**Task goal**
Each entry must be output once more without any change.

(Dataset items)
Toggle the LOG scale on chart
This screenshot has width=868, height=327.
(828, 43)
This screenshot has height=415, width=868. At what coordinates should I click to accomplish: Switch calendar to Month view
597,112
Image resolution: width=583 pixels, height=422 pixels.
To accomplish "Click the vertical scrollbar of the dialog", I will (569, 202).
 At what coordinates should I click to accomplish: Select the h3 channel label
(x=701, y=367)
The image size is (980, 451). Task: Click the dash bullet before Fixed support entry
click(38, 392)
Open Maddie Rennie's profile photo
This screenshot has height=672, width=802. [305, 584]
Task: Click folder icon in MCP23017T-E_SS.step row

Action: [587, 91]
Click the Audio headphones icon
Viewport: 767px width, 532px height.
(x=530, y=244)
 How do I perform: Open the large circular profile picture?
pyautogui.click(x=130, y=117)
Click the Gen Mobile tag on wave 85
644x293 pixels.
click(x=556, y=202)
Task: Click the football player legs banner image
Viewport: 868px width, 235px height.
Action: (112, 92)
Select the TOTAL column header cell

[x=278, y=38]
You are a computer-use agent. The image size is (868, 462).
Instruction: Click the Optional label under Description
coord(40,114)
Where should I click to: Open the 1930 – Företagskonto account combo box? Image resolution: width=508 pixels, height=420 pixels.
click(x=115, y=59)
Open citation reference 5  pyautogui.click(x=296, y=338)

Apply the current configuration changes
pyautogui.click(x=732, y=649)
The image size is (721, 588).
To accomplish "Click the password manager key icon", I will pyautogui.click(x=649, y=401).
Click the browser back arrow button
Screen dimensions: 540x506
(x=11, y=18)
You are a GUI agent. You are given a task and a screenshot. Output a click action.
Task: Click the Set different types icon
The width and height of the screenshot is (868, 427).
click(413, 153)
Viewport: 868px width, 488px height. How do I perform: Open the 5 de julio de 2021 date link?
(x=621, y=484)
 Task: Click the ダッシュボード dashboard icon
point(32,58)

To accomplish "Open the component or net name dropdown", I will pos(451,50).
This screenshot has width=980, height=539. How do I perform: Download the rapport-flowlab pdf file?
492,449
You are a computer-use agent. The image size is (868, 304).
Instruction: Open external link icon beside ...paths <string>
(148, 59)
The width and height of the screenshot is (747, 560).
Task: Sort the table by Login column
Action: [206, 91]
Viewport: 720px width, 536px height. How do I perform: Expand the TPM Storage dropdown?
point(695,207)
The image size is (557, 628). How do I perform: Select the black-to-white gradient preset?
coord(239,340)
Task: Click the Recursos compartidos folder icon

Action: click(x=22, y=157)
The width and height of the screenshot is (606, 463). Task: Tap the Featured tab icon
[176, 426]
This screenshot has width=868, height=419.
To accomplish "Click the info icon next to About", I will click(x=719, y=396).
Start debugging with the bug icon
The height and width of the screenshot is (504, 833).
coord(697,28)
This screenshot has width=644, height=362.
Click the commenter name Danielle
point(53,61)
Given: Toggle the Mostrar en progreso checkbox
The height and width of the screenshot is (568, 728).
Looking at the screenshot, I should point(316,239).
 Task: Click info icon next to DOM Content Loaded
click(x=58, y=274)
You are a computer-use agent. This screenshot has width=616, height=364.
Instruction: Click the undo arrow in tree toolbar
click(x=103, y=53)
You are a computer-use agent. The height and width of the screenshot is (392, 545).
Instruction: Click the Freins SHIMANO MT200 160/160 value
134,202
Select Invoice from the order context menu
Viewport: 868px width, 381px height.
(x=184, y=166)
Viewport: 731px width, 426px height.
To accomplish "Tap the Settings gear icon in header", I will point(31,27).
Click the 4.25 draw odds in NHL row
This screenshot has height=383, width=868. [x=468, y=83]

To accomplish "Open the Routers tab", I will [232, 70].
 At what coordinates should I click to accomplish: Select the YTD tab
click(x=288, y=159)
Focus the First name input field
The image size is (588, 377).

**Written reply**
Toggle the LOG scale on chart
This screenshot has width=868, height=327.
(828, 43)
This screenshot has height=415, width=868. At what coordinates should I click to accomplish: Switch calendar to Month view
597,112
Image resolution: width=583 pixels, height=422 pixels.
To accomplish "Click the vertical scrollbar of the dialog", I will (569, 202).
 At what coordinates should I click to accomplish: Select the h3 channel label
(x=701, y=367)
The image size is (980, 451). Task: Click the dash bullet before Fixed support entry
click(38, 392)
Open Maddie Rennie's profile photo
This screenshot has height=672, width=802. [305, 584]
Task: Click folder icon in MCP23017T-E_SS.step row

Action: [587, 91]
Click the Audio headphones icon
Viewport: 767px width, 532px height.
(x=530, y=244)
 How do I perform: Open the large circular profile picture?
pyautogui.click(x=130, y=117)
Click the Gen Mobile tag on wave 85
644x293 pixels.
click(x=556, y=202)
Task: Click the football player legs banner image
Viewport: 868px width, 235px height.
Action: (112, 92)
Select the TOTAL column header cell

[x=278, y=38]
You are a computer-use agent. The image size is (868, 462).
Instruction: Click the Optional label under Description
coord(40,114)
Where should I click to: Open the 1930 – Företagskonto account combo box? Image resolution: width=508 pixels, height=420 pixels.
click(x=115, y=59)
Open citation reference 5  pyautogui.click(x=296, y=338)

Apply the current configuration changes
pyautogui.click(x=732, y=649)
The image size is (721, 588).
To accomplish "Click the password manager key icon", I will pyautogui.click(x=649, y=401).
Click the browser back arrow button
Screen dimensions: 540x506
(x=11, y=18)
You are a GUI agent. You are given a task and a screenshot. Output a click action.
Task: Click the Set different types icon
The width and height of the screenshot is (868, 427).
click(413, 153)
Viewport: 868px width, 488px height. How do I perform: Open the 5 de julio de 2021 date link?
(x=621, y=484)
 Task: Click the ダッシュボード dashboard icon
point(32,58)

To accomplish "Open the component or net name dropdown", I will pos(451,50).
This screenshot has width=980, height=539. How do I perform: Download the rapport-flowlab pdf file?
492,449
You are a computer-use agent. The image size is (868, 304).
Instruction: Open external link icon beside ...paths <string>
(148, 59)
The width and height of the screenshot is (747, 560).
Task: Sort the table by Login column
Action: [206, 91]
Viewport: 720px width, 536px height. How do I perform: Expand the TPM Storage dropdown?
point(695,207)
The image size is (557, 628). How do I perform: Select the black-to-white gradient preset?
coord(239,340)
Task: Click the Recursos compartidos folder icon

Action: click(x=22, y=157)
The width and height of the screenshot is (606, 463). Task: Tap the Featured tab icon
[176, 426]
This screenshot has width=868, height=419.
To accomplish "Click the info icon next to About", I will click(x=719, y=396).
Start debugging with the bug icon
The height and width of the screenshot is (504, 833).
coord(697,28)
This screenshot has width=644, height=362.
Click the commenter name Danielle
point(53,61)
Given: Toggle the Mostrar en progreso checkbox
The height and width of the screenshot is (568, 728).
Looking at the screenshot, I should point(316,239).
 Task: Click info icon next to DOM Content Loaded
click(x=58, y=274)
You are a computer-use agent. This screenshot has width=616, height=364.
Instruction: Click the undo arrow in tree toolbar
click(x=103, y=53)
You are a computer-use agent. The height and width of the screenshot is (392, 545).
Instruction: Click the Freins SHIMANO MT200 160/160 value
134,202
Select Invoice from the order context menu
Viewport: 868px width, 381px height.
(x=184, y=166)
Viewport: 731px width, 426px height.
To accomplish "Tap the Settings gear icon in header", I will point(31,27).
Click the 4.25 draw odds in NHL row
This screenshot has height=383, width=868. [x=468, y=83]

To accomplish "Open the Routers tab", I will [232, 70].
 At what coordinates should I click to accomplish: Select the YTD tab
click(x=288, y=159)
Focus the First name input field
The image size is (588, 377).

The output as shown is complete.